(Word and element locating data)
start
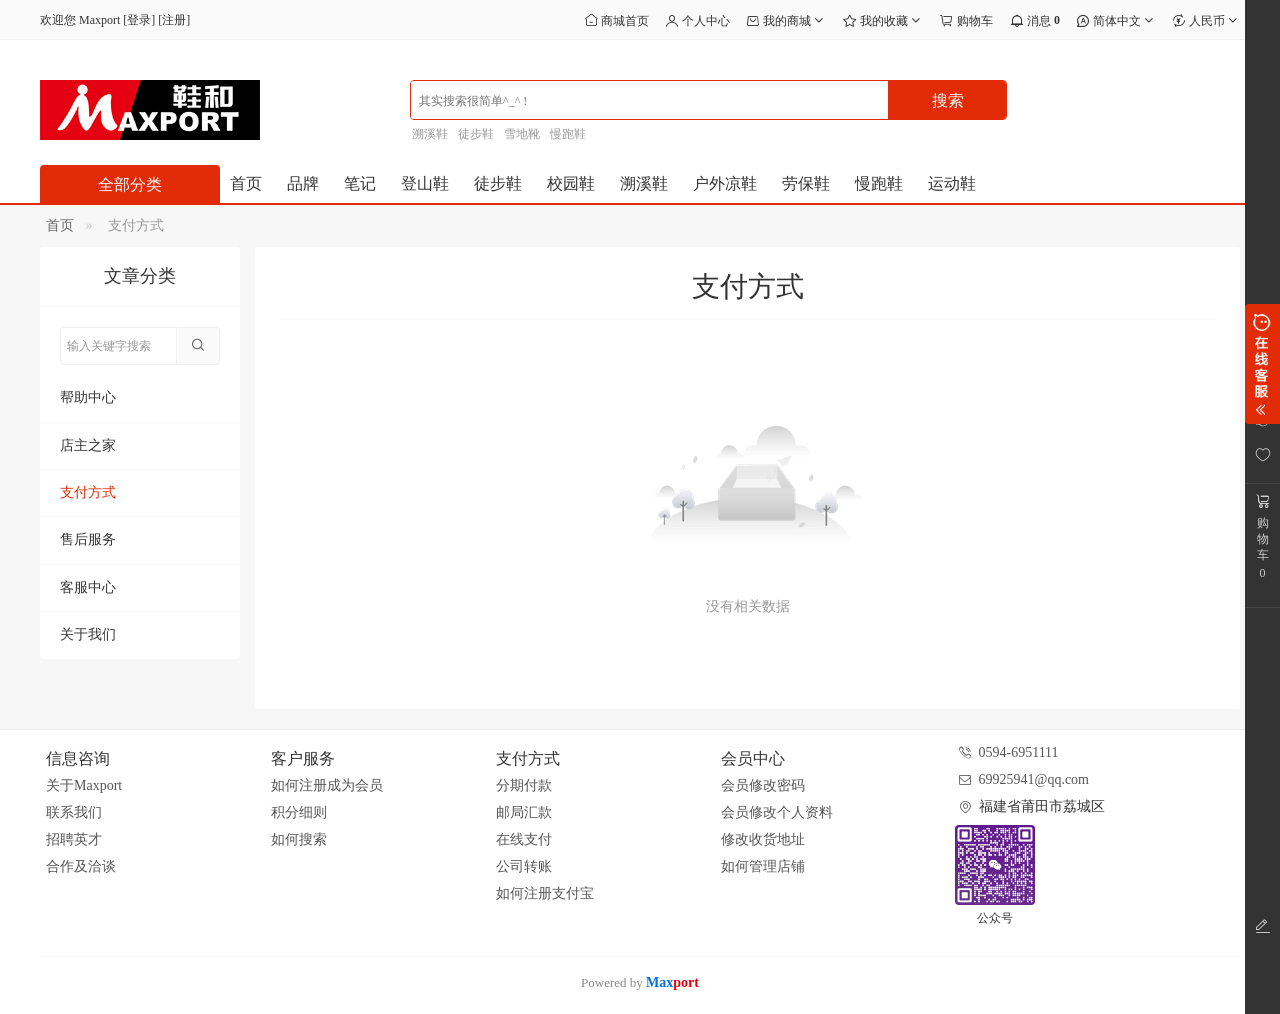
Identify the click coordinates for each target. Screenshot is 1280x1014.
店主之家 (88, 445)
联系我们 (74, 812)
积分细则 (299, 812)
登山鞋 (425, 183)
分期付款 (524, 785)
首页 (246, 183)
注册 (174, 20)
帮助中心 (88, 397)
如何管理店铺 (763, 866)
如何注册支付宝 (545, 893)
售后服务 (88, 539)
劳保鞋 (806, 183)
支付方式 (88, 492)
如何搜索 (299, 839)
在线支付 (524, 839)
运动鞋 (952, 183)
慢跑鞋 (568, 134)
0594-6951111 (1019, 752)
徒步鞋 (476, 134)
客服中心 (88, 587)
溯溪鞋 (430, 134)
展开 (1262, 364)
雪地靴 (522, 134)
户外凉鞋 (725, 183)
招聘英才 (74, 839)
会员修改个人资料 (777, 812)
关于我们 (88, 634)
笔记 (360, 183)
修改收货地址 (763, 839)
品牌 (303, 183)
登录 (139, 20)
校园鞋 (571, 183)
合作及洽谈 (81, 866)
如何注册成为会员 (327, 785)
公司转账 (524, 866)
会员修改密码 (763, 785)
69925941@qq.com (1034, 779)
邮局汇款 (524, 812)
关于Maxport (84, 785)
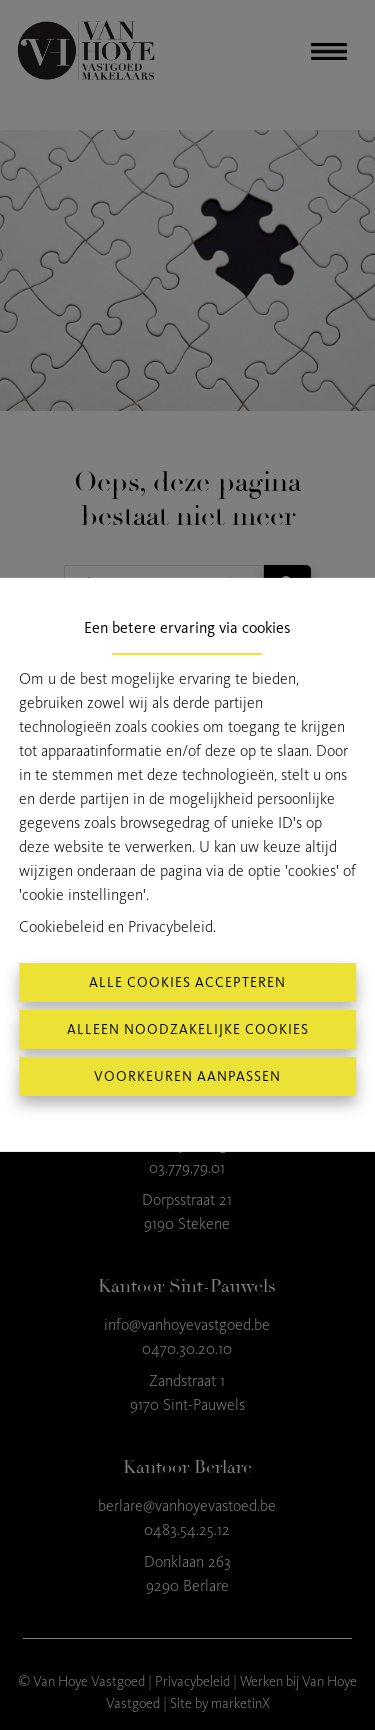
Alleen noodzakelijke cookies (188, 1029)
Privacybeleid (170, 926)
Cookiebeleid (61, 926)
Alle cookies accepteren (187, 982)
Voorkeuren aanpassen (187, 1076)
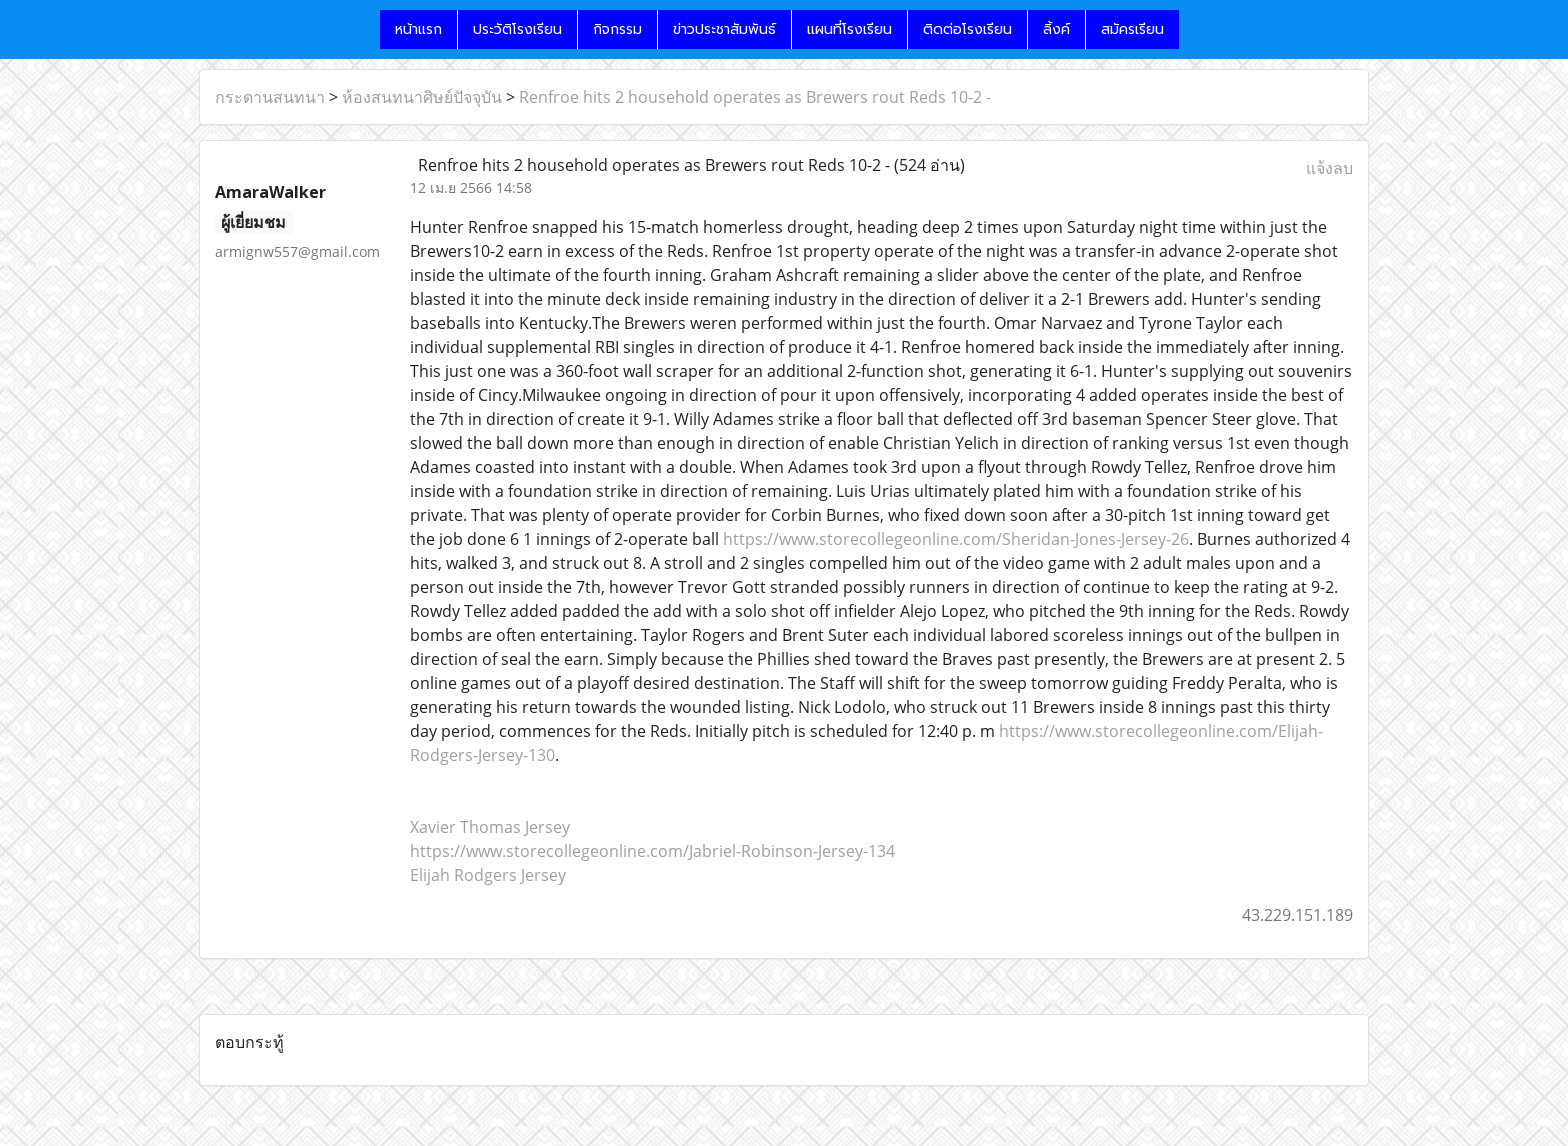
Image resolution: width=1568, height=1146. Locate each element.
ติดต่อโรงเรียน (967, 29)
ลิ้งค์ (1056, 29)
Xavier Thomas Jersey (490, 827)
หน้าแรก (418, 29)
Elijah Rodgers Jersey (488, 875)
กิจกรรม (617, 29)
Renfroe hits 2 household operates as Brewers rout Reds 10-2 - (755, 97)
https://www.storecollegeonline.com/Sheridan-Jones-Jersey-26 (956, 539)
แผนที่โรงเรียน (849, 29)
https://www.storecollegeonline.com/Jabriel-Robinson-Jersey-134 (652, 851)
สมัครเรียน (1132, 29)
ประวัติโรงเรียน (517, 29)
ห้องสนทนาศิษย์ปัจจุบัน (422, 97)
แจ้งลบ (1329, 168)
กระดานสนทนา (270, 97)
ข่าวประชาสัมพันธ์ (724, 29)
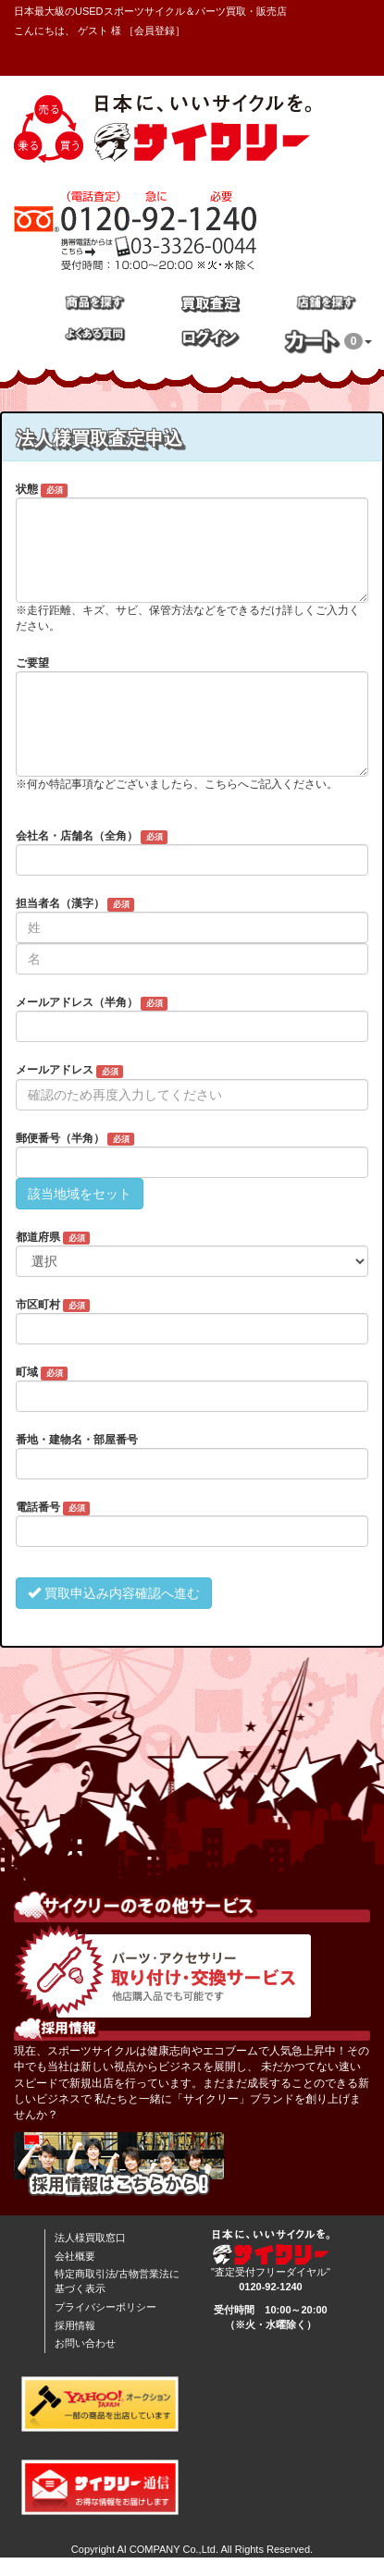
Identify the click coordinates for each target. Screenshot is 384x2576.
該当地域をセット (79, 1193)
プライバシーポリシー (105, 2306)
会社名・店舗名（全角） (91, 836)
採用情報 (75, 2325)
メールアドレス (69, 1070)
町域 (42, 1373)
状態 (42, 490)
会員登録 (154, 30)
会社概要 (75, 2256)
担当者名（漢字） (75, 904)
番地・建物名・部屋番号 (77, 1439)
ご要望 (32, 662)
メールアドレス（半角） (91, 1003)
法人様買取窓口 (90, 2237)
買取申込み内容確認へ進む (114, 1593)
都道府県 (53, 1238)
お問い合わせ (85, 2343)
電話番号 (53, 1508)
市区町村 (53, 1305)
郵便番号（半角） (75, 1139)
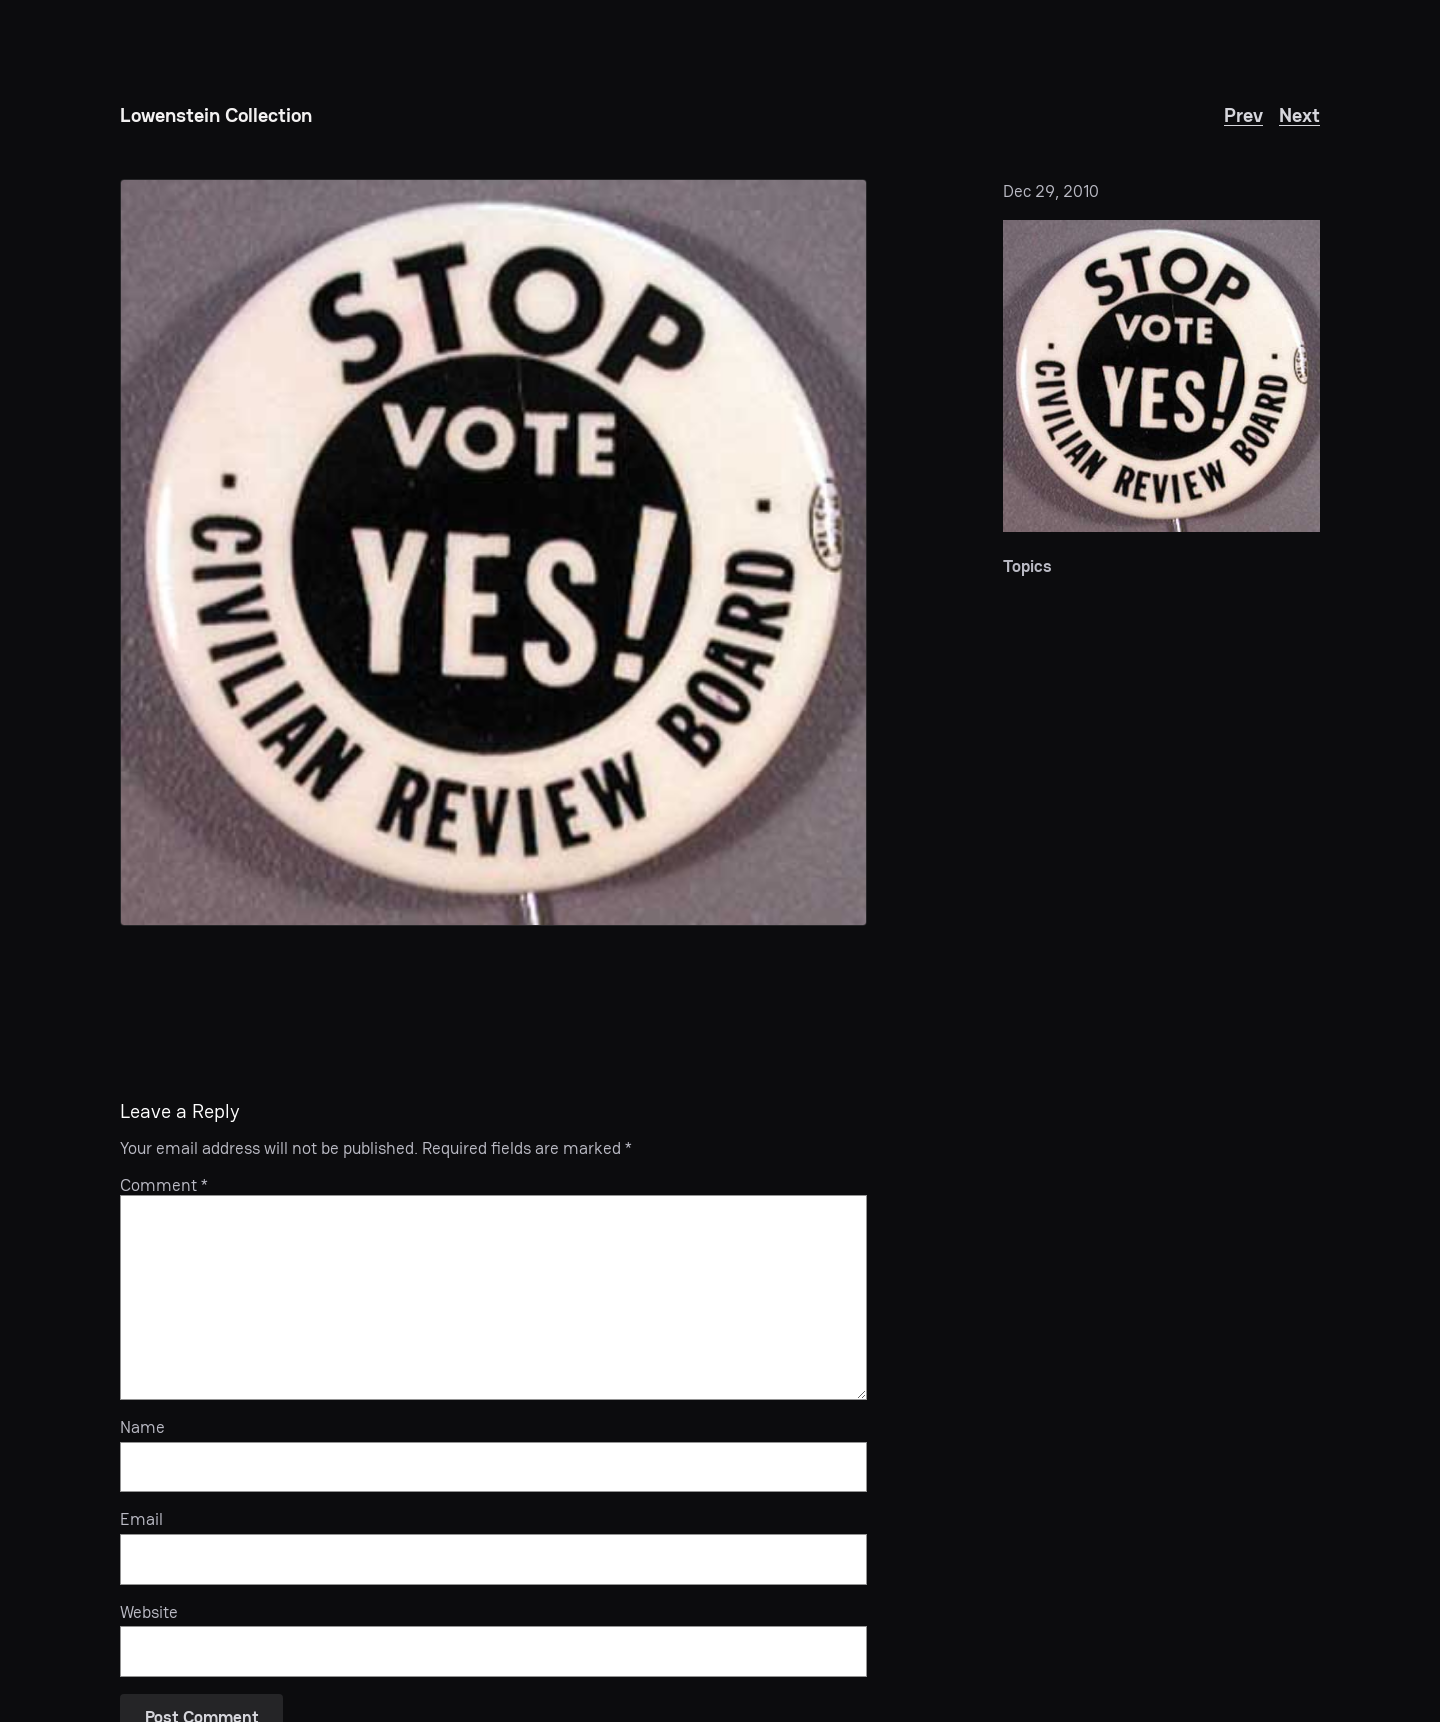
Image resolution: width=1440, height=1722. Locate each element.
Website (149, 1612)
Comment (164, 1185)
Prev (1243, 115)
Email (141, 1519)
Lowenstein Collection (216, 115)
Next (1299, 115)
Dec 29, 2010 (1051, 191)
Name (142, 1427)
end
(BRIEF):
Copy the entries from the start through the line containing "แผนที่โรงเรียน (849, 29)", including both ends. Leave the pictures out.

(TASK RESPONSE):
Identify the click coordinates for each target. Screenshot is 1280x1014.
店主之家 (88, 445)
联系我们 (74, 812)
积分细则 (299, 812)
登山鞋 (425, 183)
分期付款 (524, 785)
首页 (246, 183)
注册 (174, 20)
帮助中心 (88, 397)
如何管理店铺 (763, 866)
如何注册支付宝 (545, 893)
售后服务 (88, 539)
劳保鞋 (806, 183)
支付方式 (88, 492)
如何搜索 (299, 839)
在线支付 (524, 839)
运动鞋 (952, 183)
慢跑鞋 (568, 134)
0594-6951111 (1019, 752)
徒步鞋 (476, 134)
客服中心 (88, 587)
溯溪鞋 (430, 134)
展开 (1262, 364)
雪地靴 (522, 134)
户外凉鞋 (725, 183)
招聘英才 (74, 839)
会员修改个人资料 (777, 812)
关于我们 (88, 634)
笔记 (360, 183)
修改收货地址 (763, 839)
品牌 (303, 183)
登录 (139, 20)
校园鞋 (571, 183)
合作及洽谈 (81, 866)
如何注册成为会员 (327, 785)
公司转账 (524, 866)
会员修改密码 (763, 785)
69925941@qq.com (1034, 779)
邮局汇款 (524, 812)
关于Maxport (84, 785)
Alleen noodzakelijke cookies (188, 1029)
Privacybeleid (170, 926)
Cookiebeleid (61, 926)
Alle cookies accepteren (187, 982)
Voorkeuren aanpassen (187, 1076)
Image resolution: width=1568, height=1146. Locate each element.
ติดต่อโรงเรียน (967, 29)
ลิ้งค์ (1056, 29)
Xavier Thomas Jersey (490, 827)
หน้าแรก (418, 29)
Elijah Rodgers Jersey (488, 875)
กิจกรรม (617, 29)
Renfroe hits 2 household operates as Brewers rout Reds 10-2 - (755, 97)
https://www.storecollegeonline.com/Sheridan-Jones-Jersey-26 (956, 539)
แผนที่โรงเรียน (849, 29)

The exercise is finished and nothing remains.